The World Bank Group today pledged $200 million in emergency funding to help West African nations cope with the economic impact of the Ebola outbreak and also improve public health systems. “I believe this new World Bank emergency funding will provide critically needed support for the response to stop the further transmission of Ebola within Guinea, Liberia, and Sierra Leone, which would prevent new infections in neighboring at-risk countries,” said Dr. Jim Yong Kim, World Bank Group President and a medical doctor experienced in treatment of infectious diseases.
Since the original infection was reported in March, more than 1,599 confirmed or suspected cases of Ebola virus have been reported in Guinea, Liberia, and Sierra Leone, resulting in a total of 886 suspected deaths to date. Additionally, the virus has spread to Nigeria, where four suspected cases and one death have been reported. “It’s a rapidly changing situation and we expect there will be more cases in these countries in the coming weeks and months,” said CDC's National Center for Emerging Zoonotic and Infectious Diseases, Stephan Monroe, in a telebriefing on July 28. “The response to this outbreak will be more of a marathon than a sprint.”
With the virus directly and indirectly impacting economies, this financial response to the crisis will also help the three countries and their neighbors cope with hardship caused by the outbreak. Cross-border commerce has slowed considerably following the ban of land crossings among neighboring countries and cancellation of flights. Noticeably fewer international flights mean lower revenues and financial inflows, while projects involving business travelers and expatriate workers have been scaled down as well. The mining sector is expected to show a sizable decline in production if evacuation of skilled expatriate staff continues.
So far, the food supply has not been impacted measurably. Yet, agriculture has been affected in all three countries with rural workers fleeing farm areas in the affected zones. Meanwhile, an initial World Bank-International Monetary Fund assessment for Guinea projects a full percentage point fall in GDP growth from 4.5 percent to 3.5 percent.
The World Bank’s Vice President for Africa noted this emergency response will also include social safety net measures to help families trying to cope with financial loss as a result of the outbreak. “We will build up safety net protection measures for families and communities in the affected countries in light of the further hardship we expect Ebola will create for people who were already poor and vulnerable to begin with,” Makhtar Diop said.
This first occurrence of Ebola virus spreading rapidly through West Africa is also the largest outbreak of the disease in history.
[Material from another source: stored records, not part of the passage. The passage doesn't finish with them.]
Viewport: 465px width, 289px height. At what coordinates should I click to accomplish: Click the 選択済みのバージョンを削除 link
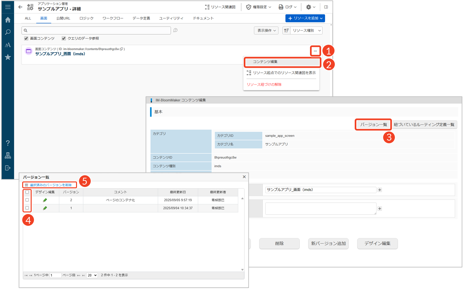click(51, 185)

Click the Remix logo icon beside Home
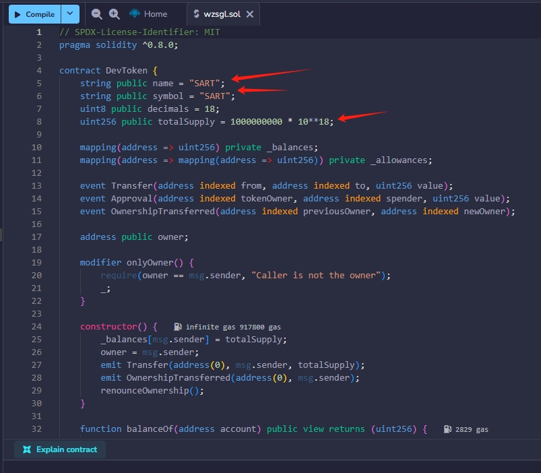coord(135,14)
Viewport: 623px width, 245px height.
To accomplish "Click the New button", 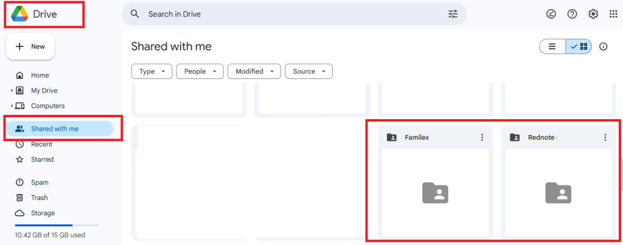I will click(x=30, y=47).
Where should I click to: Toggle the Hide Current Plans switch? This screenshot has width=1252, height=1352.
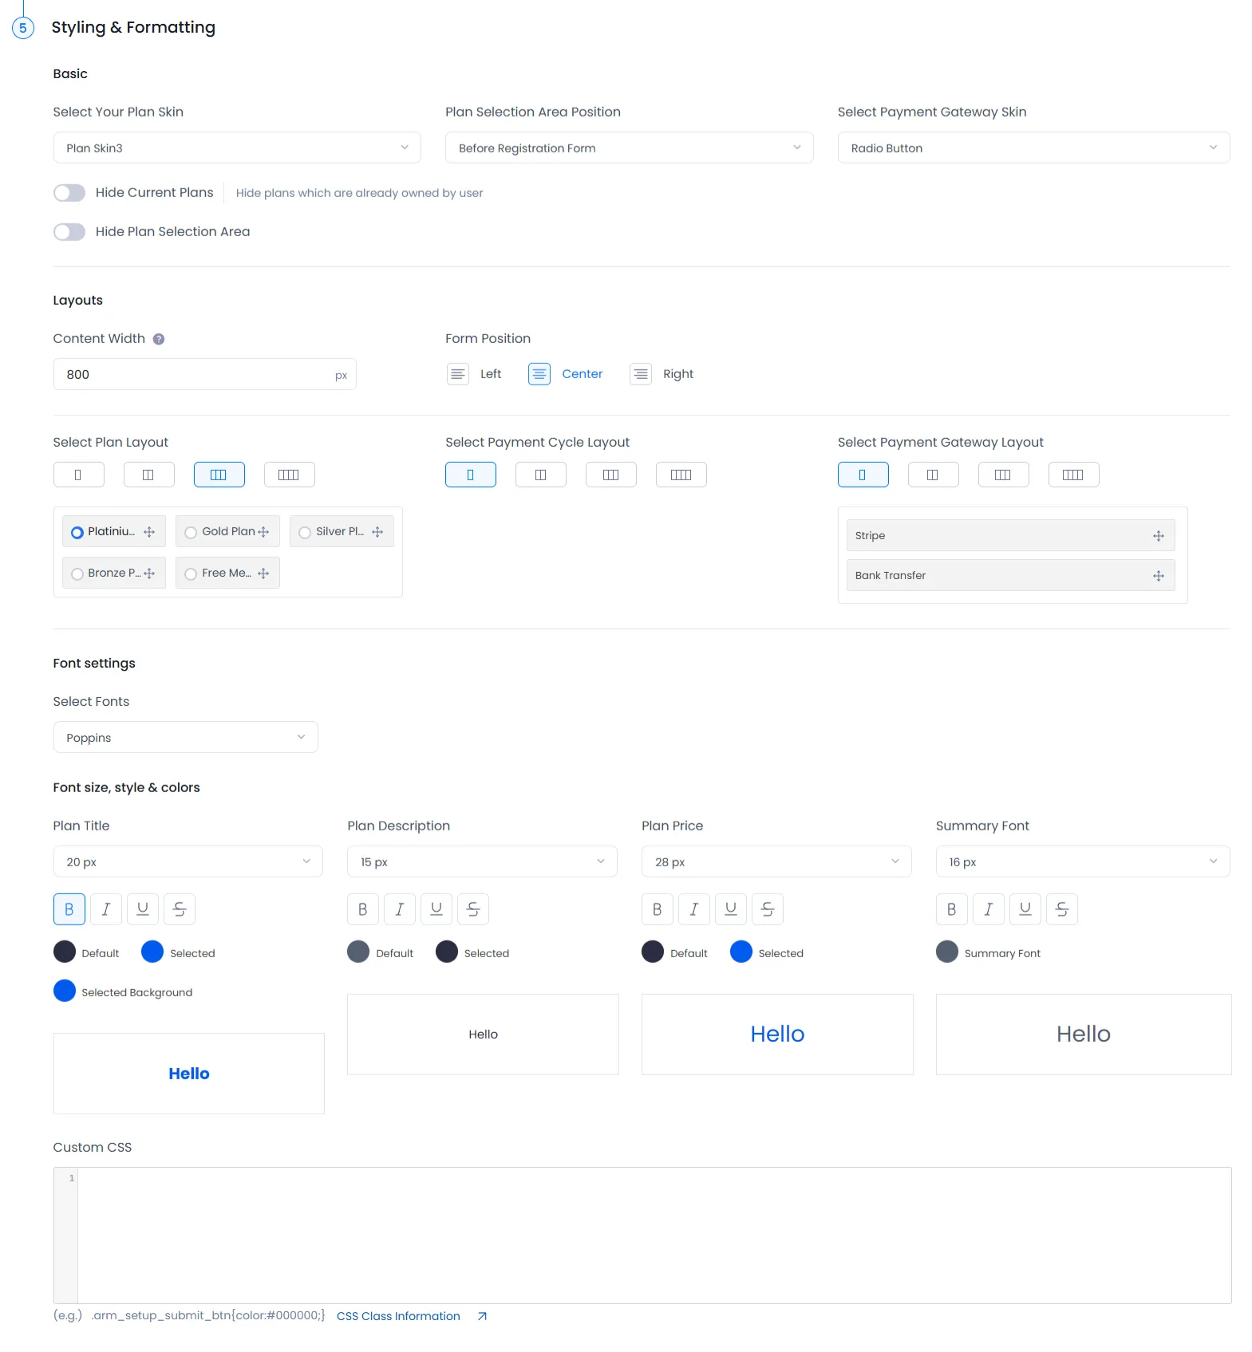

This current strain of Ebola is a new virus, researchers say, and did not spread to the West African nations from the previous outbreaks in Uganda and Congo. Ebola causes severe viral hemorrhagic fever (VHF), according to the World Health Organization. Symptoms include sudden fever, intense weakness, muscle pain, headache, sore throat, vomiting, and diarrhea. A rash, containing blood, may appear over the patient's entire body as the eyes and genital become swollen. Next, a patient may develop kidney and liver impairment, and in some cases, patients bleed from their eyes, ears, and nose; often they bleed from the mouth and rectum. No vaccine or drug has been created to treat the virus.